§ **What is required**: Please give, exactly as they appear below, the line with "Image resolution: width=868 pixels, height=406" and every line after it through the final one, and nothing else.

+++++

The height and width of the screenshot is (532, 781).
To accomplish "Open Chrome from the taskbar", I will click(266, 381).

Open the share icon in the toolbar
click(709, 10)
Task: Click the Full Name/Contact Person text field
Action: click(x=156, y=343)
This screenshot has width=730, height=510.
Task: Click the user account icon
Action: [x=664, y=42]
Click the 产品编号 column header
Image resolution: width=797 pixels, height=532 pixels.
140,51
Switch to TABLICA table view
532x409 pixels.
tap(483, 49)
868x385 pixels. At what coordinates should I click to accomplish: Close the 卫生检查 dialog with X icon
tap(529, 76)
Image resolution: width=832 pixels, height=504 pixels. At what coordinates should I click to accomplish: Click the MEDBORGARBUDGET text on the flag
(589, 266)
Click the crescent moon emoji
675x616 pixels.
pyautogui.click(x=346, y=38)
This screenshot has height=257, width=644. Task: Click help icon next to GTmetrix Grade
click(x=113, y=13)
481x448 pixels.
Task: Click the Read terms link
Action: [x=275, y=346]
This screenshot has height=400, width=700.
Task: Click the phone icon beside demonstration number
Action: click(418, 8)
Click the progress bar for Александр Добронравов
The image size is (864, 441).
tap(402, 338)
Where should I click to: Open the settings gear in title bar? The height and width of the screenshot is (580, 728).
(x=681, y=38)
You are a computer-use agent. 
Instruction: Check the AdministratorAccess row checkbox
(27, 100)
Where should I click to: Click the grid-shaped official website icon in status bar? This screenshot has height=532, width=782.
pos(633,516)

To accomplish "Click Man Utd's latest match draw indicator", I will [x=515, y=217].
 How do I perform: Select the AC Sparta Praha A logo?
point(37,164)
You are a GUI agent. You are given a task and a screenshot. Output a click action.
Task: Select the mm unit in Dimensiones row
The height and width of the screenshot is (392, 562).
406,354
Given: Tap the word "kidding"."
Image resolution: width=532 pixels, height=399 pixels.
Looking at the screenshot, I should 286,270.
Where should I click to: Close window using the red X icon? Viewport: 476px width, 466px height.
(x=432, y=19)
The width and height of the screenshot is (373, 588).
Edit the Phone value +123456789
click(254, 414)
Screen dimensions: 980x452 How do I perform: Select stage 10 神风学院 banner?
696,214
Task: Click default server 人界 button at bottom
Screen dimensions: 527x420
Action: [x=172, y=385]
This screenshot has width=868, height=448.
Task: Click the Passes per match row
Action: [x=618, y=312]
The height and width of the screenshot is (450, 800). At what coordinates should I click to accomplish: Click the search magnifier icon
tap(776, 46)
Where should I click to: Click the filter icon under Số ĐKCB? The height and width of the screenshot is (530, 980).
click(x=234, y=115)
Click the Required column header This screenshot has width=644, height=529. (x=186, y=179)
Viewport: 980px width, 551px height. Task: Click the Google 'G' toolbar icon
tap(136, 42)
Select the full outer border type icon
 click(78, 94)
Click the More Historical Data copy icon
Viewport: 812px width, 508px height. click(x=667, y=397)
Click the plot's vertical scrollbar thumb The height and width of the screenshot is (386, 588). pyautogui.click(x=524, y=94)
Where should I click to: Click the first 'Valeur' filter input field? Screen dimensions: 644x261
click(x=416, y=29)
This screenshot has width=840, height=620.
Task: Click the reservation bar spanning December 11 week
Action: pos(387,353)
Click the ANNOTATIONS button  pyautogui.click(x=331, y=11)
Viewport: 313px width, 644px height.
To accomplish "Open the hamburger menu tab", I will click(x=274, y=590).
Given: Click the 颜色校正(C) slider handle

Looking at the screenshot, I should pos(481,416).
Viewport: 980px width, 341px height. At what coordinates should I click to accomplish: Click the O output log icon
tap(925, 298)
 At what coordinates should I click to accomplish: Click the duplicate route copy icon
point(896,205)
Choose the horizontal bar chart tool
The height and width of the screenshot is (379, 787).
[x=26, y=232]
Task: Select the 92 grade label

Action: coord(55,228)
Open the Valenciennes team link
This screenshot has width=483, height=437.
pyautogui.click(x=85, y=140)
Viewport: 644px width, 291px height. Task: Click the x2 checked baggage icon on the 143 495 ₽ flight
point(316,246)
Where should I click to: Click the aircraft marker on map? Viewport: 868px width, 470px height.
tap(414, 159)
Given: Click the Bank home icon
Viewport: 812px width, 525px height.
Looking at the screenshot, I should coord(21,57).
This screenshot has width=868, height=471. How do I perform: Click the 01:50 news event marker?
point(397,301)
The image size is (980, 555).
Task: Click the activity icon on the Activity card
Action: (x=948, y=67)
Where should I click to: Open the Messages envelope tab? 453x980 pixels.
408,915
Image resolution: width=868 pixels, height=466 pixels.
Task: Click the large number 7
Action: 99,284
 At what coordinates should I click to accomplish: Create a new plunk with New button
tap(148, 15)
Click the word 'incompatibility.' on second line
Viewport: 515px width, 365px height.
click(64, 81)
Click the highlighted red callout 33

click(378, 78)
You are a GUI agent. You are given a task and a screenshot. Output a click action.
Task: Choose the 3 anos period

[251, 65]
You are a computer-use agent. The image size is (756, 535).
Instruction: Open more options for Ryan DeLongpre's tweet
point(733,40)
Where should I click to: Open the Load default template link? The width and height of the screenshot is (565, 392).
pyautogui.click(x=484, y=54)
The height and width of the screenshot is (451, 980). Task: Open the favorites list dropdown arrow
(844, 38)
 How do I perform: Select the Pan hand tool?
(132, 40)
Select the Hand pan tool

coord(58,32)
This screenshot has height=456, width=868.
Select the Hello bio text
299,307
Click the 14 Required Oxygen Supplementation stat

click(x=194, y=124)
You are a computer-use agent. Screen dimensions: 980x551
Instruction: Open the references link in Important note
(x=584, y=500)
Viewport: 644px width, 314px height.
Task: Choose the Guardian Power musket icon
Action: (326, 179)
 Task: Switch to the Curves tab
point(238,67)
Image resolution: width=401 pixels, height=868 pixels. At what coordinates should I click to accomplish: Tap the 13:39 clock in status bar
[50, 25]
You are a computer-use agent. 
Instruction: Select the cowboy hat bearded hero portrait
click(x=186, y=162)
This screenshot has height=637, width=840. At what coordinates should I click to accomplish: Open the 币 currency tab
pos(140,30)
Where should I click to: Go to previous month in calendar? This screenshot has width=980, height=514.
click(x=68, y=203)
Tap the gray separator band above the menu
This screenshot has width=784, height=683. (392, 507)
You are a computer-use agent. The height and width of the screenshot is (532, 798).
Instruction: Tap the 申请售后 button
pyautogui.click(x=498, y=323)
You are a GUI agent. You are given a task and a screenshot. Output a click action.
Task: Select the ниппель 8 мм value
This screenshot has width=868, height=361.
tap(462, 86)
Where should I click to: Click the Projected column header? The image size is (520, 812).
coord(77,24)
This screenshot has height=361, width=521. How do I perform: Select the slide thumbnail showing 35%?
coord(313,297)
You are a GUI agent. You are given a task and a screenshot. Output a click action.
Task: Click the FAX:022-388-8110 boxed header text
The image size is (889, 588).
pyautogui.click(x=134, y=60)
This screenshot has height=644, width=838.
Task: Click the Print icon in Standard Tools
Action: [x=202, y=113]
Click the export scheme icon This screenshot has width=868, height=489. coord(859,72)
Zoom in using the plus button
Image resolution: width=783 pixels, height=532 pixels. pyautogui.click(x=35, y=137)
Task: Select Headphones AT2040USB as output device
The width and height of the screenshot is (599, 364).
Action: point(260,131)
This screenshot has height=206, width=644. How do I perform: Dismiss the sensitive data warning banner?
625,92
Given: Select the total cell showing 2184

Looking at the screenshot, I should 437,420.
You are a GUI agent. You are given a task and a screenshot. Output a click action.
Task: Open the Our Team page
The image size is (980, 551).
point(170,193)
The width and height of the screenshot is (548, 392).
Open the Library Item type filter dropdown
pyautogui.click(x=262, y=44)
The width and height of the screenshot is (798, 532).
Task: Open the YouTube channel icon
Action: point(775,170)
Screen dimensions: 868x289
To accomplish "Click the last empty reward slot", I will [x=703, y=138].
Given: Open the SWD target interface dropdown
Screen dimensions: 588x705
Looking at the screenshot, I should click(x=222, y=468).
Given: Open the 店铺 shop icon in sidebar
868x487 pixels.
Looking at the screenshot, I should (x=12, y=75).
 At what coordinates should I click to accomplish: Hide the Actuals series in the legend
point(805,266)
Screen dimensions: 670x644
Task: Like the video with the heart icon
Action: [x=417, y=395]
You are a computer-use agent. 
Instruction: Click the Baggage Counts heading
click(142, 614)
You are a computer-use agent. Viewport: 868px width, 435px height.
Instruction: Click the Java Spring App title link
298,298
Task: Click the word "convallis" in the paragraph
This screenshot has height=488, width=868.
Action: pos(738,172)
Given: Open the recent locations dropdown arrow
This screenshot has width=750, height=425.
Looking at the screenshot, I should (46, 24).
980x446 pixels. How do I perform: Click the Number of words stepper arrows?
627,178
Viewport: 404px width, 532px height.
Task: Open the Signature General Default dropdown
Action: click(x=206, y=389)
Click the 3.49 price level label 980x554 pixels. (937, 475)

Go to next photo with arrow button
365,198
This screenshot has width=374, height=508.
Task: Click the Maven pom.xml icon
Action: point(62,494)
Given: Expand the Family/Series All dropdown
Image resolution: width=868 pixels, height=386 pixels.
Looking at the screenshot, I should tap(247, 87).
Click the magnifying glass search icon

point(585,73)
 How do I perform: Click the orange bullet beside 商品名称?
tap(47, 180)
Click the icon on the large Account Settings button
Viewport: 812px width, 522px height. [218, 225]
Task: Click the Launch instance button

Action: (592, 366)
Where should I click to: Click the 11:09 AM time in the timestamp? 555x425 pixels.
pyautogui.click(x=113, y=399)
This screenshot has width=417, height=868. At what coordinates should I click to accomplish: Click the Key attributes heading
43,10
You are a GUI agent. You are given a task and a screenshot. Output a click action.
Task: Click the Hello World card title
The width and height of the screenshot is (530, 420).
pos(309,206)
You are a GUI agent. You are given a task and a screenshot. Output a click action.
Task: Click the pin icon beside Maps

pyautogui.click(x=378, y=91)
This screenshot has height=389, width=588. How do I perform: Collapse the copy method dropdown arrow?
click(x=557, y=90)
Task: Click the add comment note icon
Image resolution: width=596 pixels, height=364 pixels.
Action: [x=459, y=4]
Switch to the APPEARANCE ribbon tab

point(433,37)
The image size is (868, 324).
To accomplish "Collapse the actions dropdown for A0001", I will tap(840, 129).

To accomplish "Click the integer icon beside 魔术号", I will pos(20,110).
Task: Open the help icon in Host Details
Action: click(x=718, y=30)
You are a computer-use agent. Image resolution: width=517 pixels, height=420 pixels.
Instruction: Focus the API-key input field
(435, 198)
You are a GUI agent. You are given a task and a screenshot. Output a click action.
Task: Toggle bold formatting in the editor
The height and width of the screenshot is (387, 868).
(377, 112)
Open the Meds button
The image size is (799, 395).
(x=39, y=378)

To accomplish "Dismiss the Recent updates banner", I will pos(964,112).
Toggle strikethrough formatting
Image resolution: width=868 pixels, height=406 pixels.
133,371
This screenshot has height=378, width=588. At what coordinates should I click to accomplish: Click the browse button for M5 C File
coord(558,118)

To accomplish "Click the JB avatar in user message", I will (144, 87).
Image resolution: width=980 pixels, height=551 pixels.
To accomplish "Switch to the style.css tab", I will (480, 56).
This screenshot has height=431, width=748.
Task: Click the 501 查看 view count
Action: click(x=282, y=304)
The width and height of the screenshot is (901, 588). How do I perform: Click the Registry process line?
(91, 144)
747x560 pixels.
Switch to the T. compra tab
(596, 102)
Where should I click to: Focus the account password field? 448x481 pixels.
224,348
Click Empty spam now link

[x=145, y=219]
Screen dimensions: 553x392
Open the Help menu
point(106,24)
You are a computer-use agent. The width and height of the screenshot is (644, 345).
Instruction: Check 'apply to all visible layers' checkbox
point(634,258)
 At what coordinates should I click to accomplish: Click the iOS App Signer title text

+++++

§ **Task response**:
Image resolution: width=868 pixels, height=406 pixels.
133,371
This screenshot has height=378, width=588. At what coordinates should I click to accomplish: Click the browse button for M5 C File
coord(558,118)

To accomplish "Click the JB avatar in user message", I will (144, 87).
Image resolution: width=980 pixels, height=551 pixels.
To accomplish "Switch to the style.css tab", I will (480, 56).
This screenshot has height=431, width=748.
Task: Click the 501 查看 view count
Action: click(x=282, y=304)
The width and height of the screenshot is (901, 588). How do I perform: Click the Registry process line?
(91, 144)
747x560 pixels.
Switch to the T. compra tab
(596, 102)
Where should I click to: Focus the account password field? 448x481 pixels.
224,348
Click Empty spam now link

[x=145, y=219]
Screen dimensions: 553x392
Open the Help menu
point(106,24)
You are a computer-use agent. The width and height of the screenshot is (644, 345).
Instruction: Check 'apply to all visible layers' checkbox
point(634,258)
 At what coordinates should I click to accomplish: Click the iOS App Signer title text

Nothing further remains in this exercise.